As a whole the anthology really registers. Whether gay, lesbian, or straight, readers may get the haunted feeling that they...

Griffith and Pagel carry on their gay and lesbian series (Bending the Landscape: Science Fiction, 1998) with 18 original horror tales.

Horror is a narrower vein than fantasy or science fiction, and adding a gay/lesbian imperative narrows it even more, although none of these stories can be described as erotic. Among the stronger entries is the opening tale, “Coyote Love,” by Kraig Blackwelder, which reminds us that trapped coyotes will sometimes gnaw off a leg to escape. A strapping Army Ranger, who knows many ways to kill by hand, has an argument with his girlfriend, gets drunk, and wakes up in bed with a man, his arm numb under the sleeper’s body. Goaded by thoughts of his father, who lost an arm in the war, the ranger decides to follow the coyote’s lead rather than wake his bedmate.
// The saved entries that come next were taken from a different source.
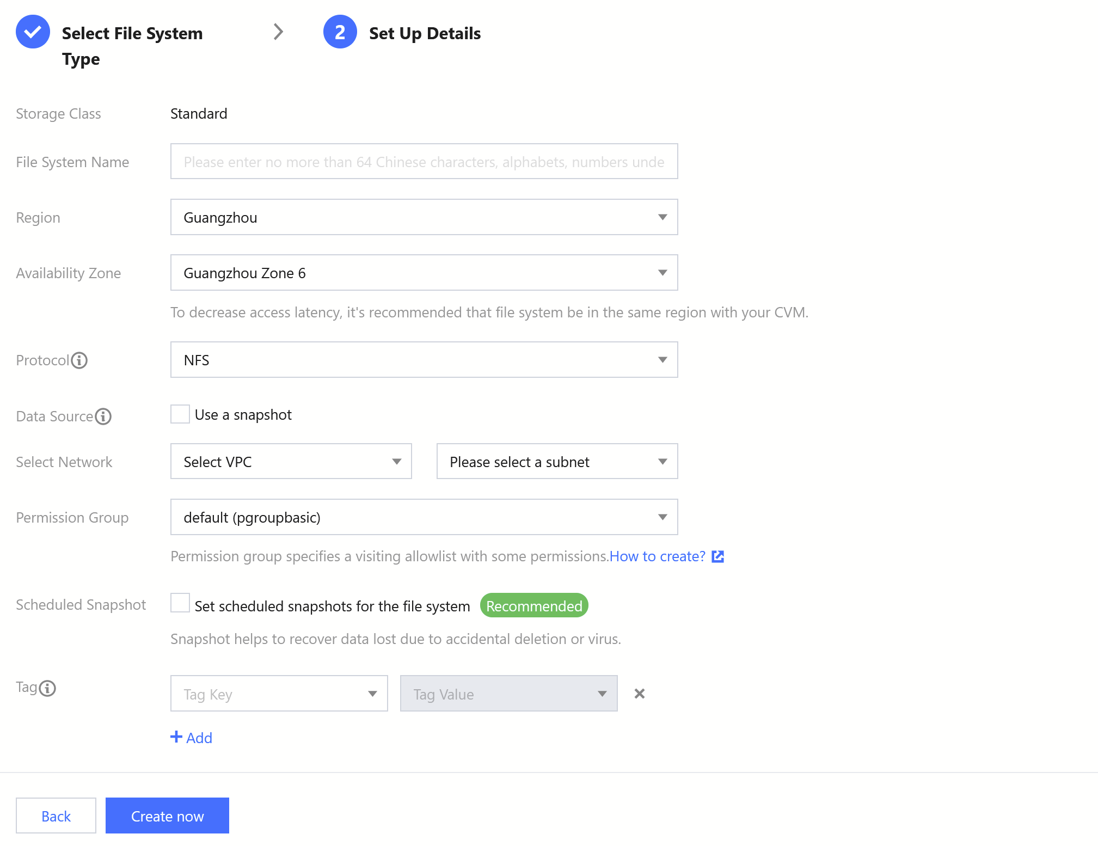Check Set scheduled snapshots for the file system
Viewport: 1098px width, 846px height.
tap(180, 603)
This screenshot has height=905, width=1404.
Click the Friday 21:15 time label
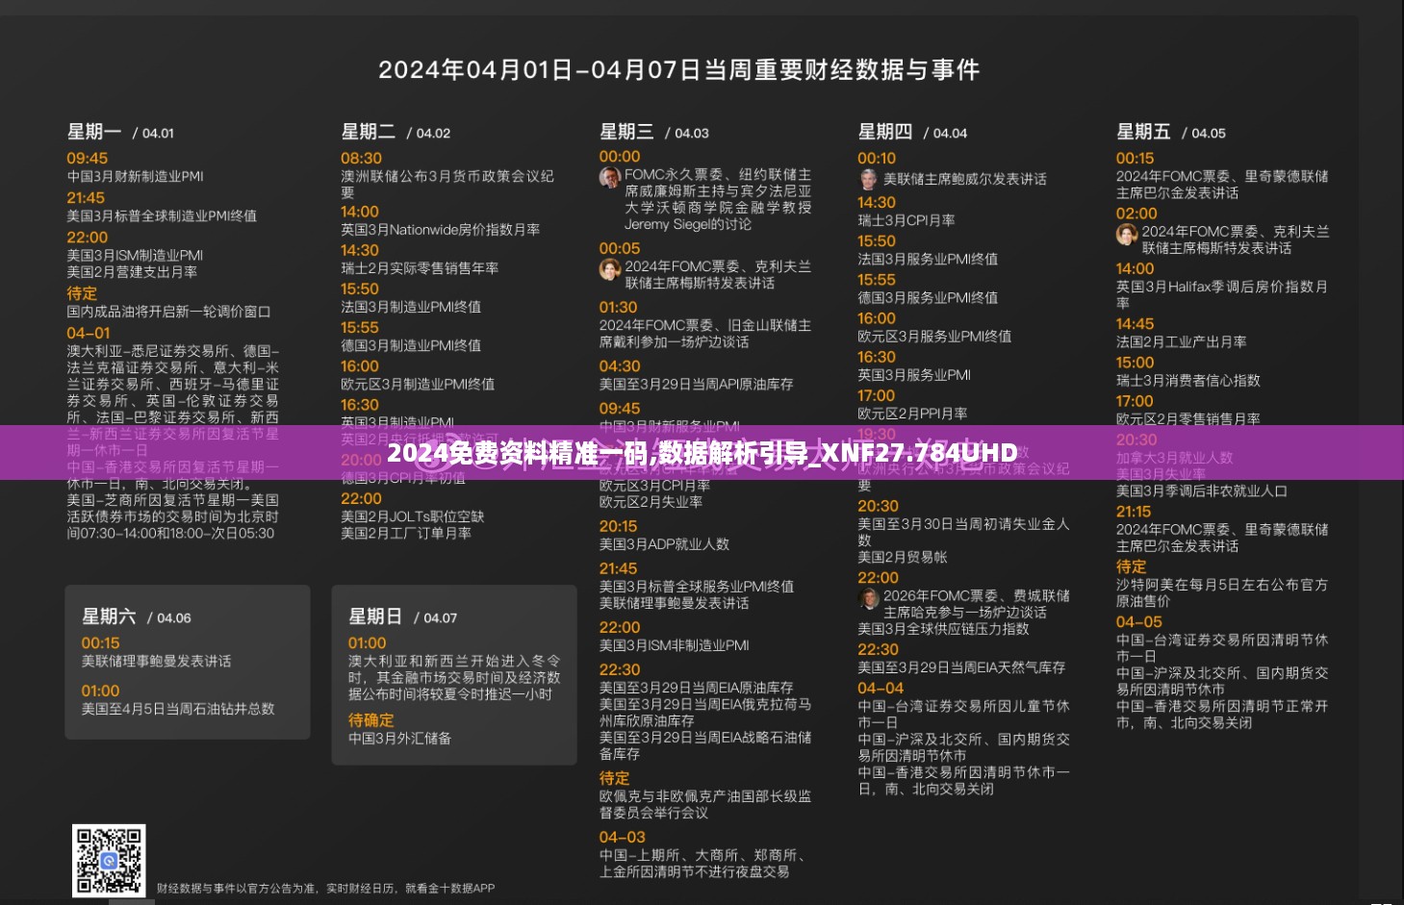pyautogui.click(x=1134, y=512)

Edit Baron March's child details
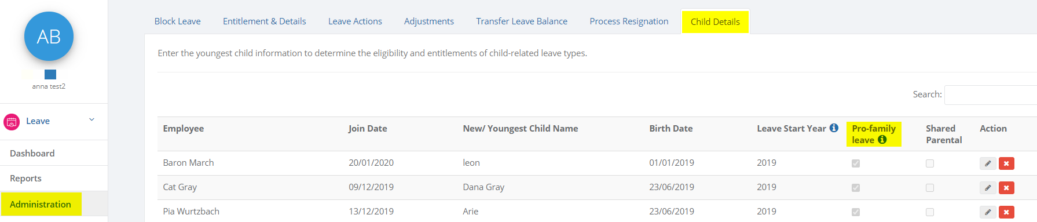pyautogui.click(x=988, y=163)

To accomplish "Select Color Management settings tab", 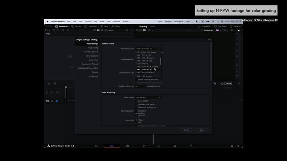I will click(91, 52).
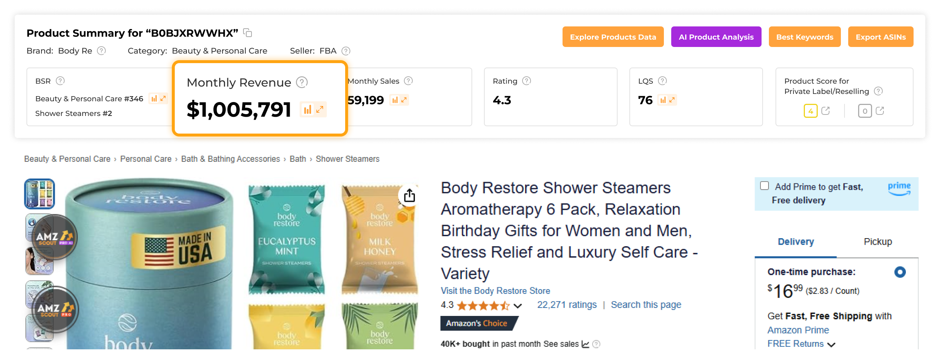Select the Eucalyptus Mint product image
This screenshot has width=940, height=364.
286,239
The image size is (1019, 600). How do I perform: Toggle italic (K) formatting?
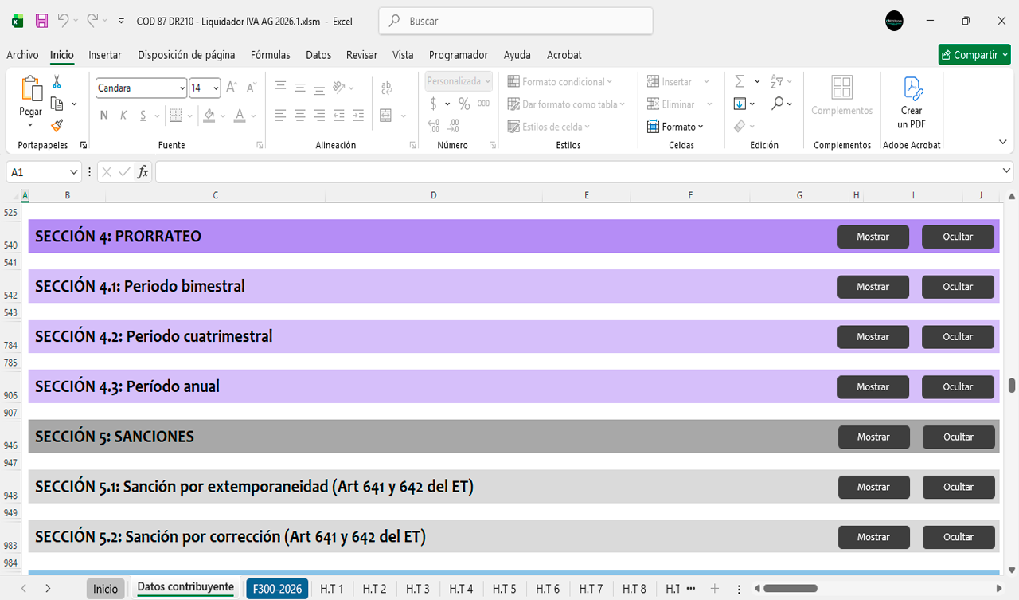[x=123, y=116]
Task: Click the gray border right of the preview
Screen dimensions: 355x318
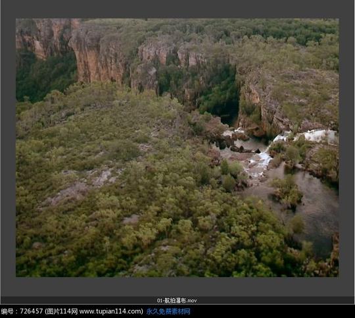Action: 346,147

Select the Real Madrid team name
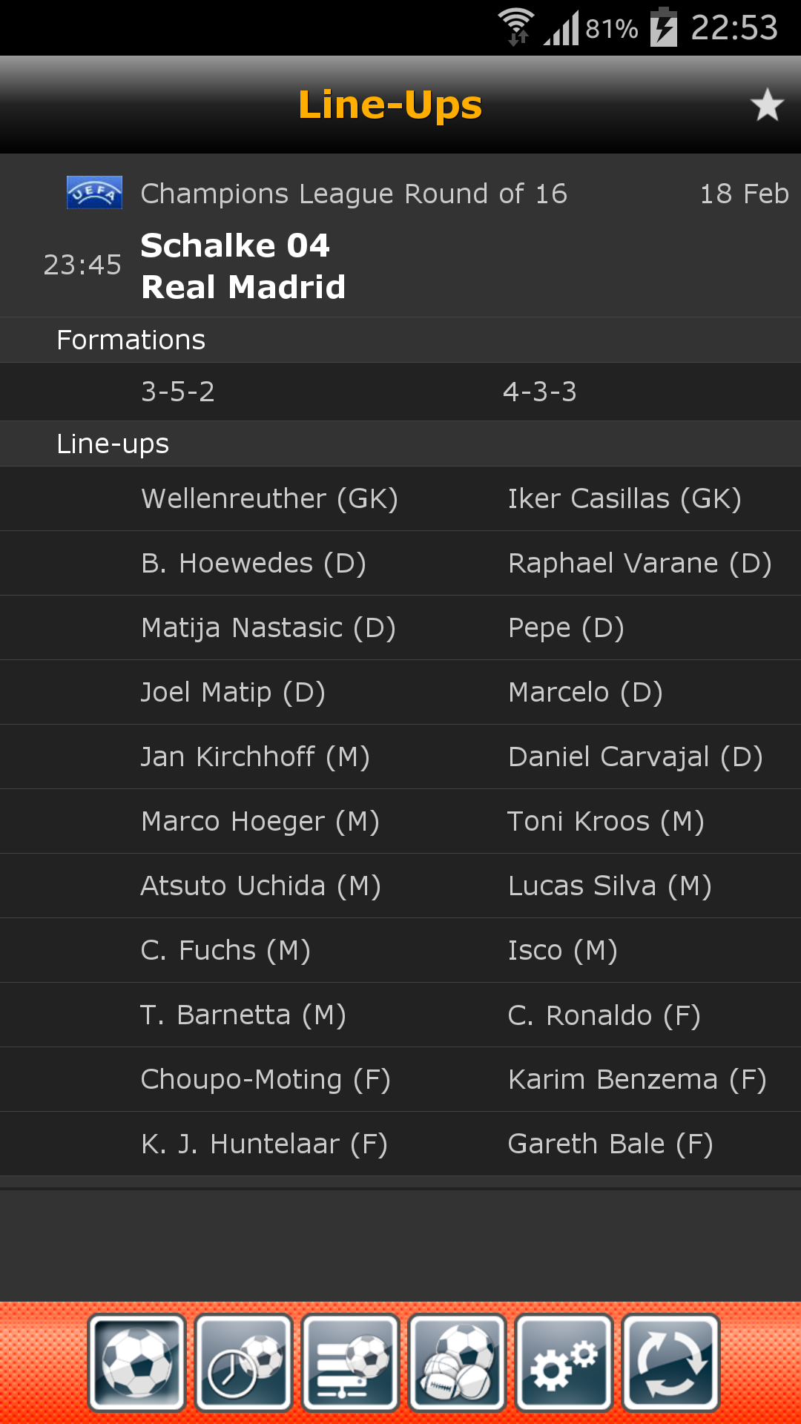click(x=243, y=287)
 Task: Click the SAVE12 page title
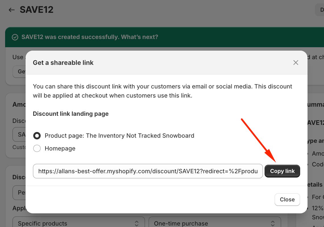pos(36,10)
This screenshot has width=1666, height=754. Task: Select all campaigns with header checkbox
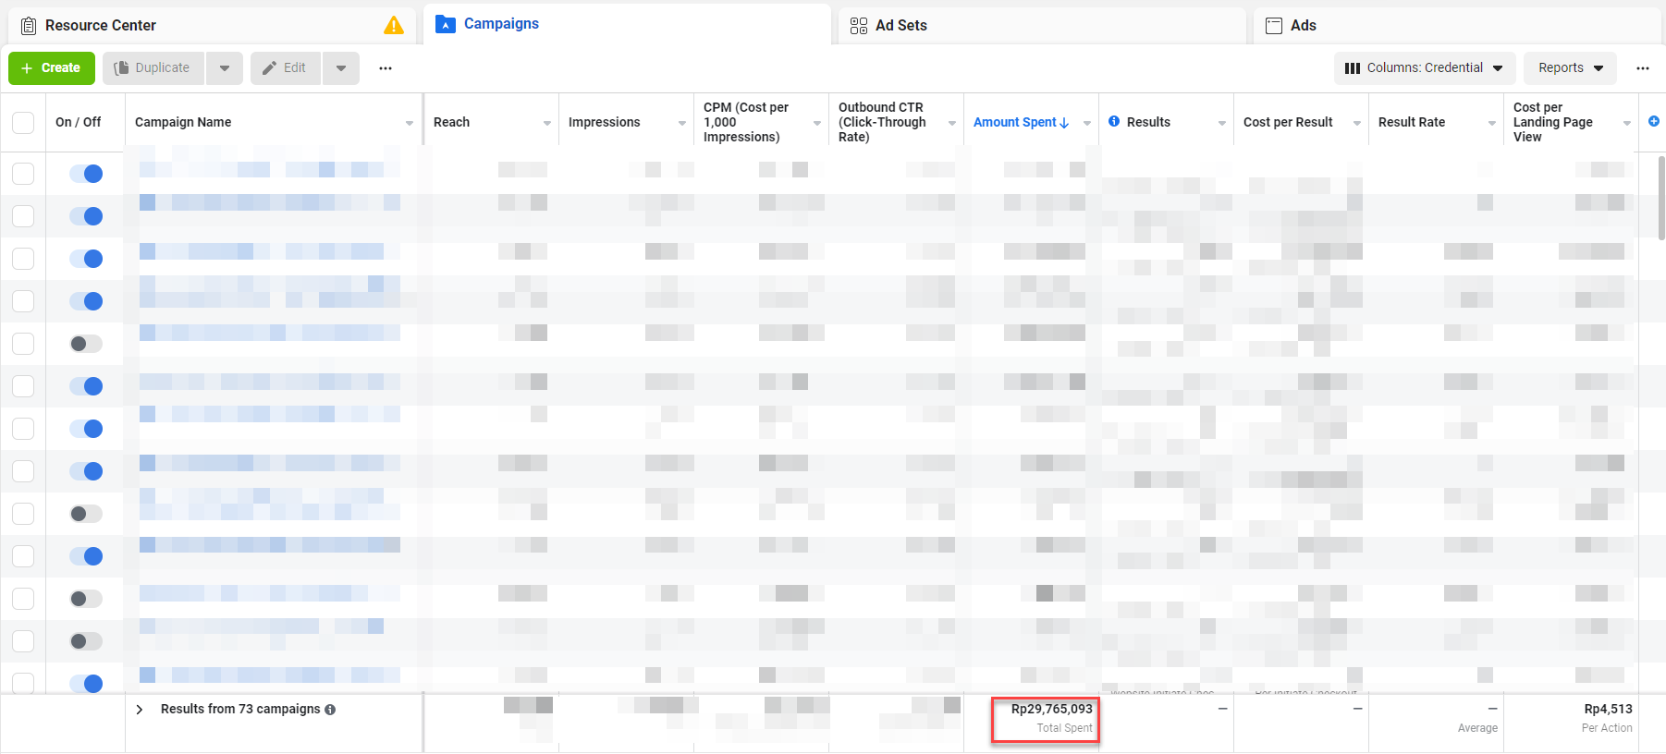click(x=23, y=122)
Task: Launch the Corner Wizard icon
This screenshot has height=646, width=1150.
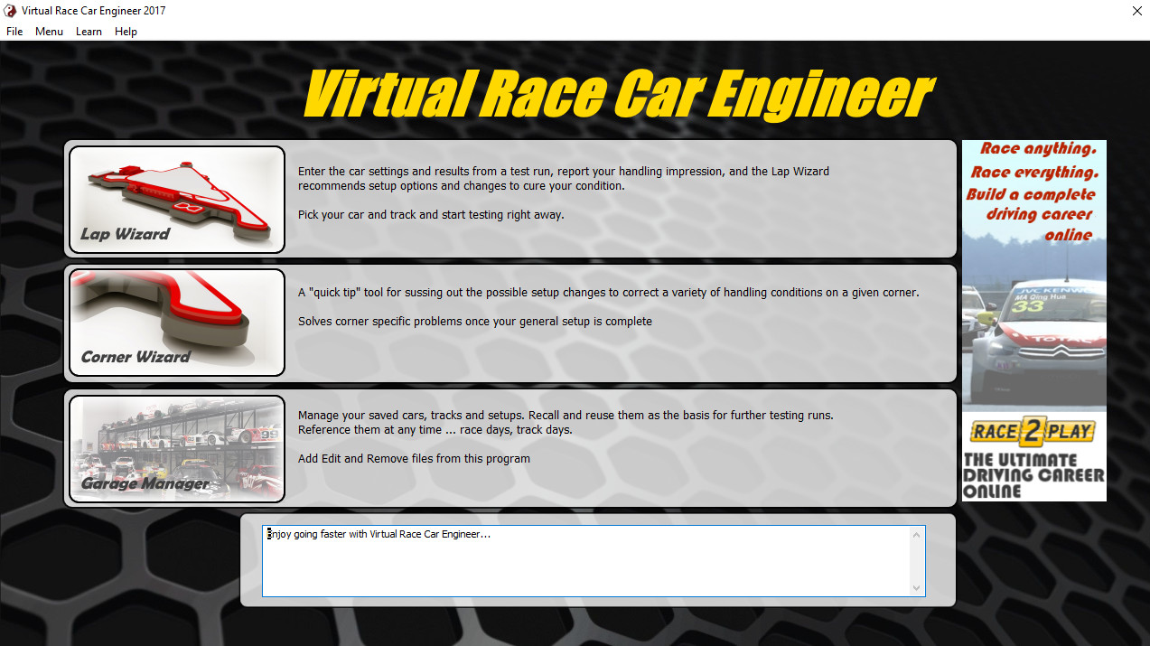Action: [x=177, y=322]
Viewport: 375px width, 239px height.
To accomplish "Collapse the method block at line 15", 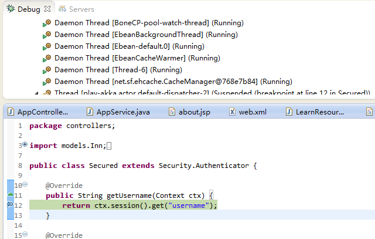I will tap(25, 235).
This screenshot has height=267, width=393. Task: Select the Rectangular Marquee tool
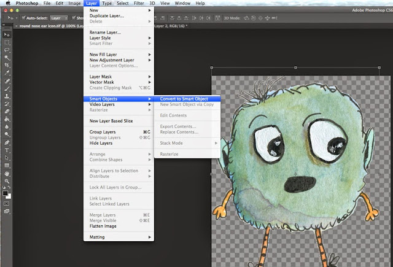(7, 42)
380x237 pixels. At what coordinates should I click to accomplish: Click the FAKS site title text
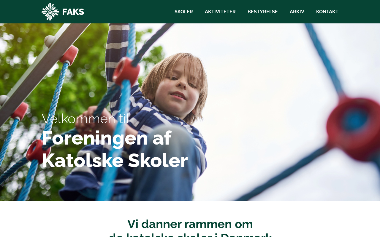(73, 12)
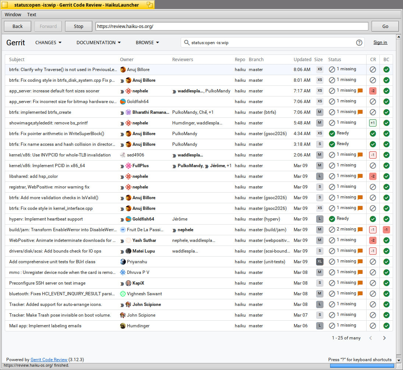Click the magnifier icon in the search box

187,43
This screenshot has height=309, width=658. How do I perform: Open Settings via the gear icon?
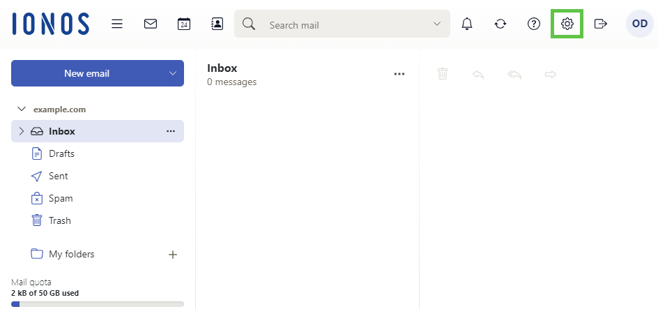(x=567, y=24)
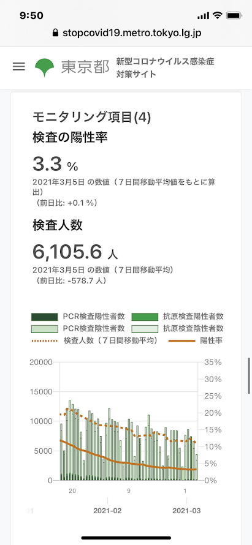Tap the battery icon in status bar
Screen dimensions: 252x545
(233, 16)
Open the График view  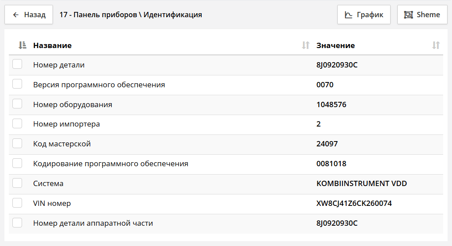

In Simon Shepard’s “What Are You Afraid of?” (another solid effort), the narrator dreams again and again of being trapped in a rambling old dark house. He will never escape that house: it’s his own body, as if a putrescent Dorian Gray or Norman Bates dressed up as his mother. “The Man Who Picks the Chamomile,” by Mark McLaughlin, portrays a gay couple of 13 years, one of whom has a mystical belief in the chamomile he picks and eats daily, and chronicles the dire consequences when the other (who’s also the narrator) stops eating and drinking it. In Leslie What’s “The WereSlut of Avenue A,” young Helen’s much older lover, Agatha, “goes animal” when “on her moon” and must be bound in leather and shackled to the bedpost.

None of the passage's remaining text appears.